Reading text
___

Asynchronous RLHF: Faster and More Efficient Online DPO #2278

mnoukhov · 2024-10-24T22:07:03Z

This implements a proposed faster and more efficient paradigm: asynchronous RLHF. See the paper: https://arxiv.org/abs/2410.18252

reasoning

vllm inference is generally faster than hf generate. We want to separate the generation and training so we can use fast generation libraries / utilities

this proposes a simple first solution: run training on n gpus and generation on 1 gpu. This can be extended to run generation on more GPUs but,in practice for >=8 GPU setups with 8B models and less, 1 gpu for generation tends to be fine.

setup

We create an asynchronous trainer for Online DPO that uses vllm for generation. The generation GPU has vllm started on a separate python thread and communication between training and generation is via Queues. The training looks something like this:

the training thread gets the batch of prompts
send data
a. training thread sends batch of prompts and current model weights to generation
b. generation thread sends previous prompts with generated completions to training
parallel training and generation
a. training thread calculates reward, then trains on previous prompts and completions, updates weights
b. generation thread generates completions to each prompt
back to step 2
...

___

Records supplied
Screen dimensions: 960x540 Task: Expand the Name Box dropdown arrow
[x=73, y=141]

___

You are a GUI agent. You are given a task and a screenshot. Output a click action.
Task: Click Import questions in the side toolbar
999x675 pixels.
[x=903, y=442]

___

Task brief
Write the next part of the post on asynchronous RLHF, picking up right after its last line. The listing has nothing to do with this.

Expected answer
at the end of training the training thread sends None for both prompts and parameters so the generation thread closes itself

Example usage for a 4 GPU setup is

accelerate launch --num_processes 3 examples/scripts/dpo_online_async.py \
    --model_name_or_path trl-lib/pythia-1b-deduped-tldr-sft  \
    --reward_model_path trl-lib/pythia-1b-deduped-tldr-rm \
    --dataset_name trl-lib/tldr \
    --learning_rate 5.0e-7 \
    --output_dir pythia-1b-tldr-online-dpo \
    --per_device_train_batch_size 8 \
    --gradient_accumulation_steps 16

the generation GPU is by default the accelerate.num_processes + 1 GPU, so GPUs [1,2,3] are for training and GPU 4 is generation with vllm.

notes

online_dpo_trainer currently extends the regular huggingface Trainer and is limited to generating one minibatch of samples and training one step on those samples. As argued in the paper, more training steps on data (num_ppo_epochs) or generating more minibatches (num_mini_batches) can be useful. For this reason, AsyncOnlineDPOTrainer follows the style of RLOOTrainer.
to test functionality, I've added SyncOnlineDPOTrainer that has the exact same structure as Async but is synchronous and uses hf generate. I can remove it for the final submission,

Before submitting / To Do

~~[ ] This PR fixes a typo or improves the docs (you can dismiss the other checks if that's the case).~~
Did you read the contributor guideline, Pull Request section?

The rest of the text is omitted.